"Duduklah, nak, ini semua sudah berakhir," ujar Eddie Futch kepada petinju didikannya, Joe Frazier. "Tak akan ada yang melupakan yang engkau lakukan hari ini."
![]() |
Ilustrasi Joe Frazier, sang petinju yang membuat
Muhammad Ali menatap maut. (CNN Indonesia/Fajrian) |
Kala itu
menjelang ronde ke-15, Frazier berusaha untuk bangkit dan meneruskan
pertarungannya dengan Muhammad Ali. Mata kirinya tak bisa lagi melihat,
sementara mata kanannya lebam dan bengkak terkena pukulan "Sang Terhebat."
Sudah tak
terhitung berapa kali kepalan tangan Ali mendarat di tubuh Frazier dalam
pertarungan paling brutal sepanjang massa yang berlangsung di Manila tersebut.

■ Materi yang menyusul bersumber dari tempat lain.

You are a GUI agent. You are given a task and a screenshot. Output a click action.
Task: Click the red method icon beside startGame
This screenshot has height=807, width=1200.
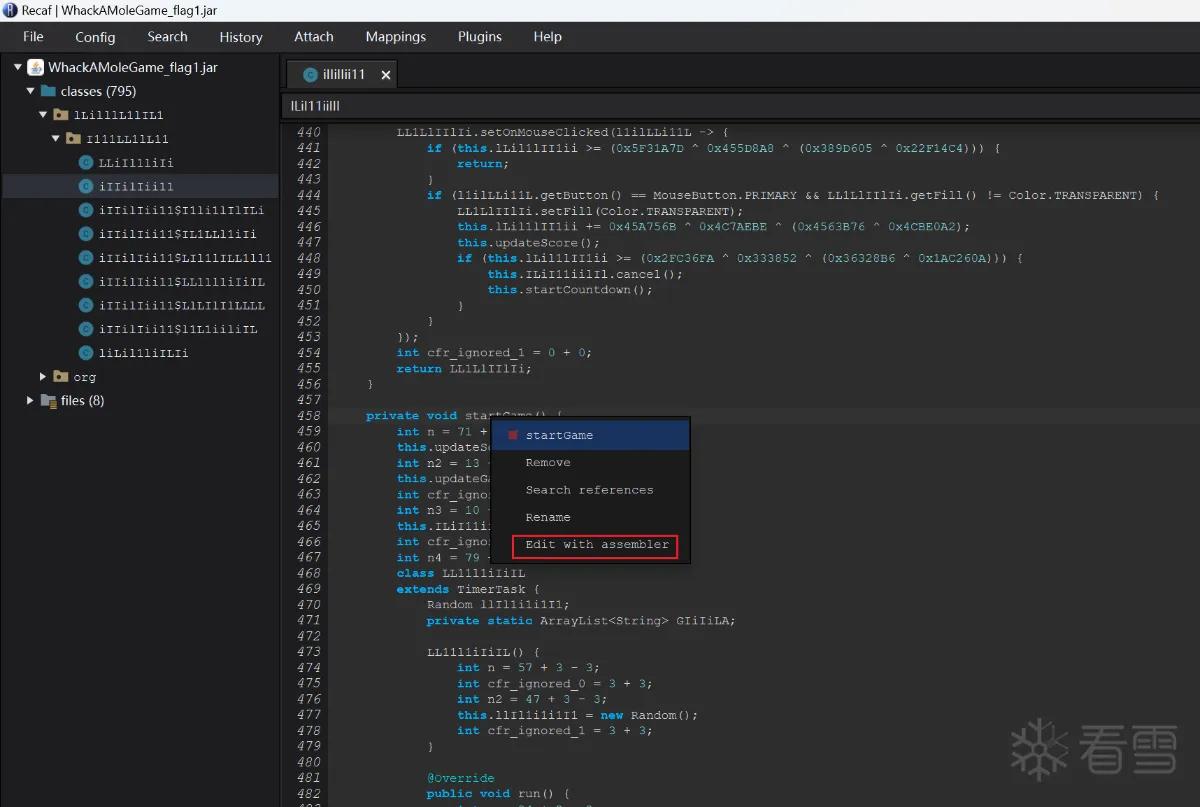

Ketika Futch menghentikan laga itu seusai ronde ke-14, keduanya harus dibawa ke
rumah sakit dan Frazier tak boleh lagi bertinju selama 10 bulan selanjutnya.
"Hentikan
saja ini semua," ujar Ali kepada pelatihnya sendiri dengan pandangan
nanar, hanya beberapa saat
sebelum Futch memotong tali sarung tinju Frazier dan
menghentikan penderitaan keduanya. Nanti, di kemudian hari, Ali mengaku bahwa
saat-saat itulah kala ia pertama kalinya merasa demikian dekat dengan maut.
![]() |
Ali vs Fraizer Jilid III, Manila 1975 "Thrilla in Manila" |
Tapi ancaman
kematian tak bisa menghentikan langkah Frazier. Dengan tubuh yang remuk redam
dan mata yang nyaris tak bisa melihat, ia malah meronta dan meminta pada Futch
agar ia diizinkan untuk terus menghadapi Ali.
"Eddie,
tolong, biarkan saya melanjutkan ini. Jangan hentikan pertarungan ini."
Hanya
kata-kata Futch yang mampu menghentikan keinginan kuat Frazier untuk menantang
Ali hingga ke batas maksimum.
"Duduklah,
nak, ini semua sudah berakhir. Tak akan ada yang melupakan yang engkau lakukan
hari ini."
Ali Bukanlah Ali
Sepanjang
kariernya, Frazier memang tak kenal rasa takut terhadap pukulan lawan. Berbeda
dari Ali, ia bukan petinju yang lincah dan atletis. Semenjak usia muda, ia pun
hanya mengandalkan satu mata, setelah mata kirinya terkena pecahan besi ketika
berlatih tinju.
Mau tak mau
Frazier harus mengorbankan tubuhnya demi menyarangkan kepalan tangan di rahang
lawan. Menerima pukulan adalah satu kewajiban yang harus dipikul sebelum ia
bisa menyarangkan pukulan. Dan gaya bertinju seperti itulah yang membawa
Frazier mampu keluar dari kemiskinan di Carolina Selatan dengan hanya bertinju
dari ring ke ring.
Namun apa
yang dipunyai Frazier justru tak dimiliki Ali dalam masa awal-awal kariernya.
Ali, yang
selincah kupu-kupu itu, justru dikritik karena terlalu takut untuk dipukul
lawan. Dengan langkah-langkah kecil kakinya, Ali pandai mengelak dan merunduk.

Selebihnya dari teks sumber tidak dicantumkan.